**Document extract**
"""
I suppose it would be a mish mash of different people. I loved English traditional music when I was a teenager and didn't realise how much stuff I was listening to from the work of Joan Baez and Bob Dylan that actually had British roots. When I was about fifteen I went to Sidmouth and saw Martin Carthy who is here this weekend, and it bought it all back home to me. I developed this love for songs that tell stories and when I started writing songs I wanted to get involved in that story telling idea.

I was sort of side tracked in the 80's until '87 as I was playing rock and roll in London. When Phil and I got together we tried to get this idea of playing narrative songs, with acoustic instruments that had an almost rock-like energy in the way that we played. So, if you take that as an influence, then anybody that plays good rock and roll is there as a reference point like Peter Gabriel, Sting, Ian Anderson of Jethro Tull and David Bowie. People who can construct songs like Bruce Spingsteen, who is able to draw upon his American roots which forms the way that he plays rock and roll, even when he's playing acoustically you still get this sense of history there. For English musicians I think it’s harder to get a sense of where you’re from because our musical tradition isn't as alive as it is for the Americans, the Irish and the Scots.

To sum up your question, its narrative songs, rock musicians of various sorts and acoustic traditional music, mix them all up and hopefully that’s what we do.

Folkmaster - What I love about your music is that you bring in different instruments and inspirations from different nationalities and you force them into a traditional song from your part of the world.

Yes and hopefully we are not singing in American accents if we play slide guitar or South American Accents when we play the cuatro. We try and retain a sense that we are from the West of England.

Phil and I started off playing our music together in 1982/83 in this particular part of the country. The Gosport and Portsmouth area was crucial to our whole formative years. We tried to put all these influences together when we brought this approach to playing the pubs here at that time. When you are trying to play original songs in these environments and not the usual standard covers you have to have a bit of directness about you. That was where some of the songs that we will be playing tonight found their energy. For example, if you can't go down well at the Park Hotel or at Oliver's Bar in Gosport, to a free admission audience of bikers and sailors and general dogs bodies then you are going to have a bit of a problem but if you can go down well there then you know that your material will work.

Folkmaster - If you could be one person in history who would you be and why?

With the capacity to change things, gosh there are all the very worthy names like Nelson Mandela and people like that who are obviously forces for good.

Folkmaster - really close to your heart - first answer.

First answer would be Napoleon.

Folkmaster - I'm afraid you are going to have to explain that one now.

I will tell you why Napoleon is in the back of my mind. I had very much received the accepted English textbook version of Napoleon. The idea that you had the demons of history like Starling and Hitler through to Kaiser Bill and back to Napoleon. It wasn't until I read a recent biography that I realised how much humane law he was actually responsible for. Like the rights for women, the rights for slaves and trying to separate and get religion out of politics, which was the code of law that the rest of Europe basically adopted. I do accept that Napoleon had a lot of instability and megalomania in his character but at the same time had the most extraordinary amount of energy so I think his heart was in the right place.
"""
**Data for processing**
"""
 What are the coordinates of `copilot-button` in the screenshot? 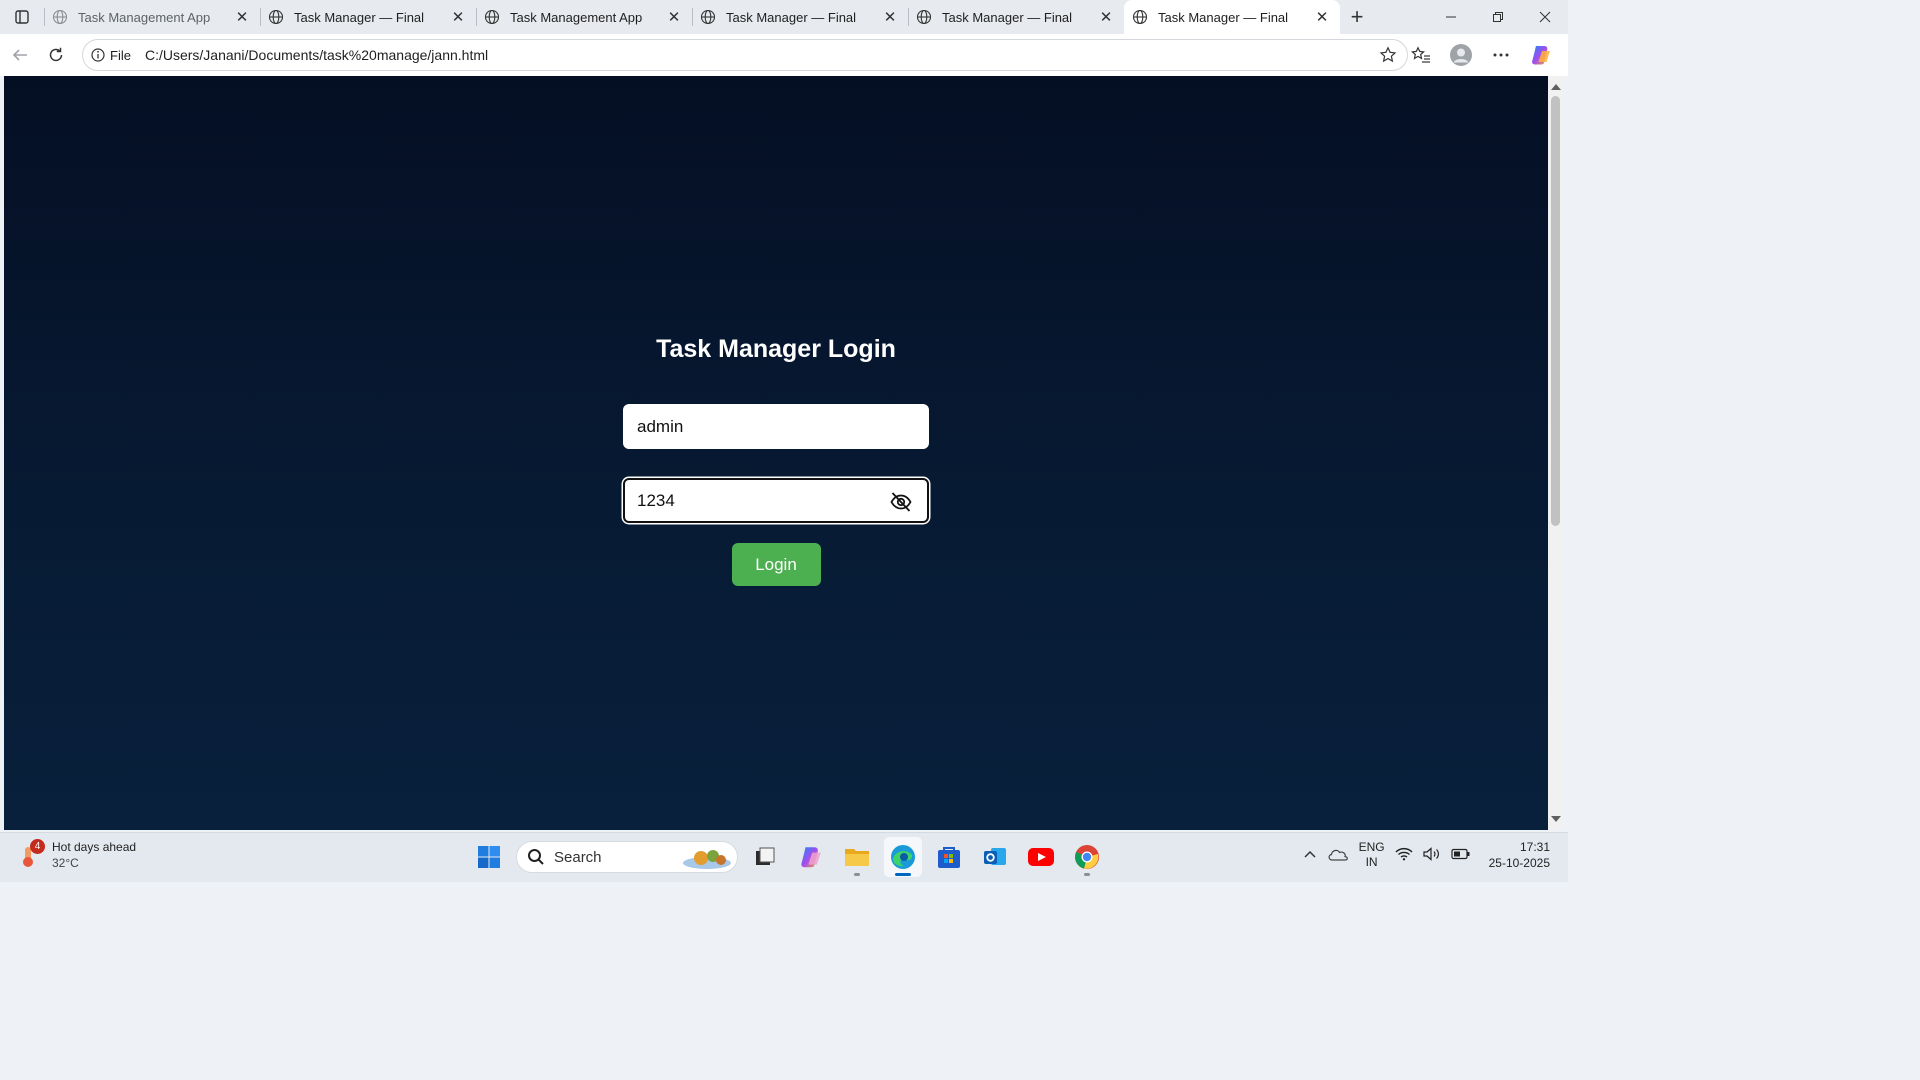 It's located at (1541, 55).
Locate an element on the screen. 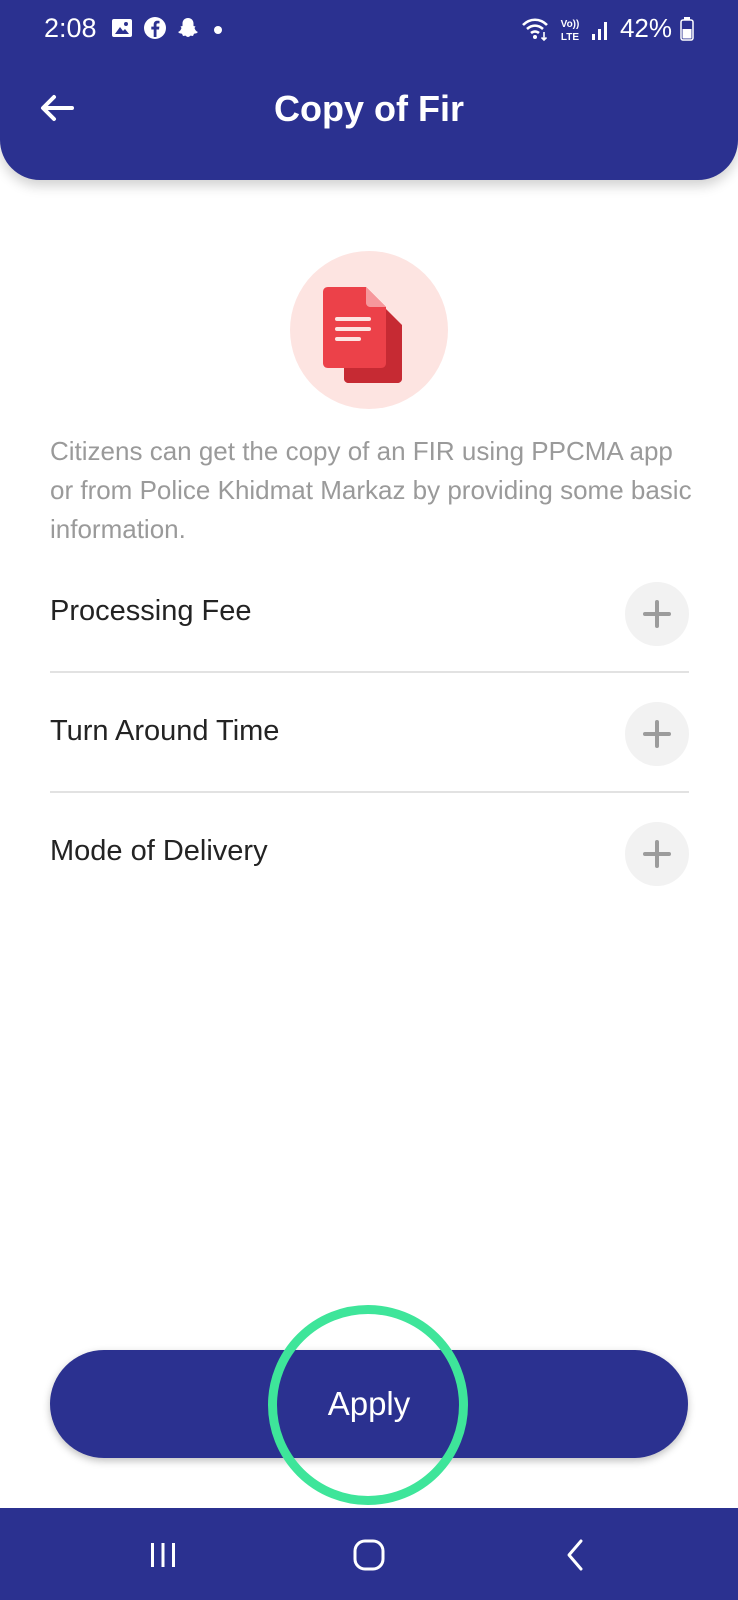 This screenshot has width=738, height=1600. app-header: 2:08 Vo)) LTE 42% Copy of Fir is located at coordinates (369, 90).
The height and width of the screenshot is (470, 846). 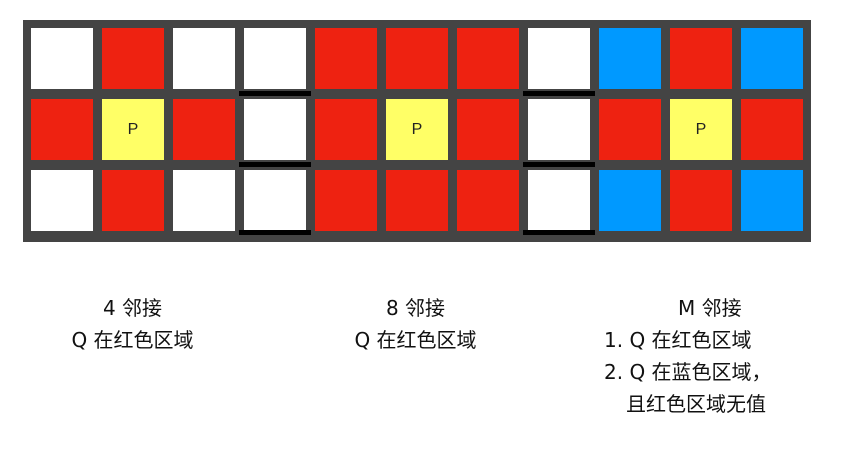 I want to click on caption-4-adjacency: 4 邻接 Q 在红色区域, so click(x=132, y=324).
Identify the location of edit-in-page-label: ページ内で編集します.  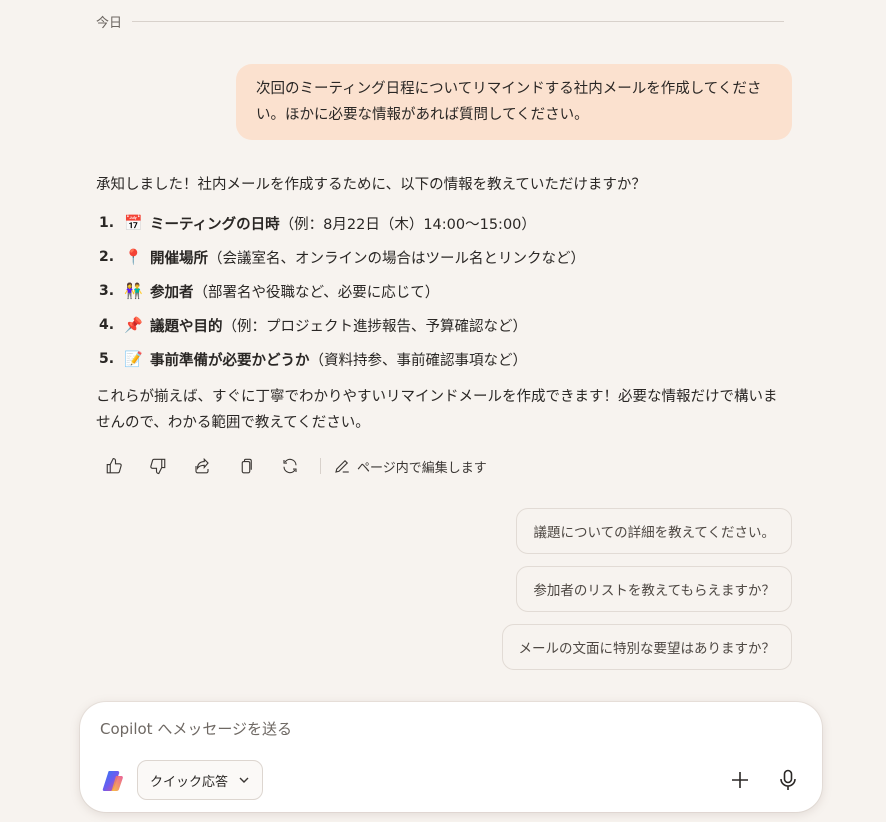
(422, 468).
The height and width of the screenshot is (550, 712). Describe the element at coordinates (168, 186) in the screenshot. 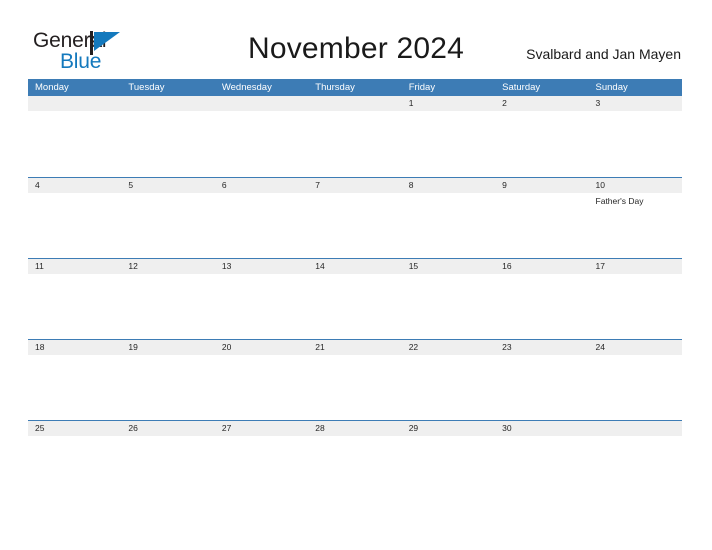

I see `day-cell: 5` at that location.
"""
**Work request 1**
Quote the passage of the music interview between "With the capacity" and "- first answer.", inclusive.
**Work request 2**
Print the lines of the listing between the line holding "The height and width of the screenshot is (550, 712)." and the end of the listing, inclusive, exactly as they appear, leaving out the pictures.

**Reply 1**
With the capacity to change things, gosh there are all the very worthy names like Nelson Mandela and people like that who are obviously forces for good.

Folkmaster - really close to your heart - first answer.

**Reply 2**
The height and width of the screenshot is (550, 712). Describe the element at coordinates (168, 186) in the screenshot. 

I see `day-cell: 5` at that location.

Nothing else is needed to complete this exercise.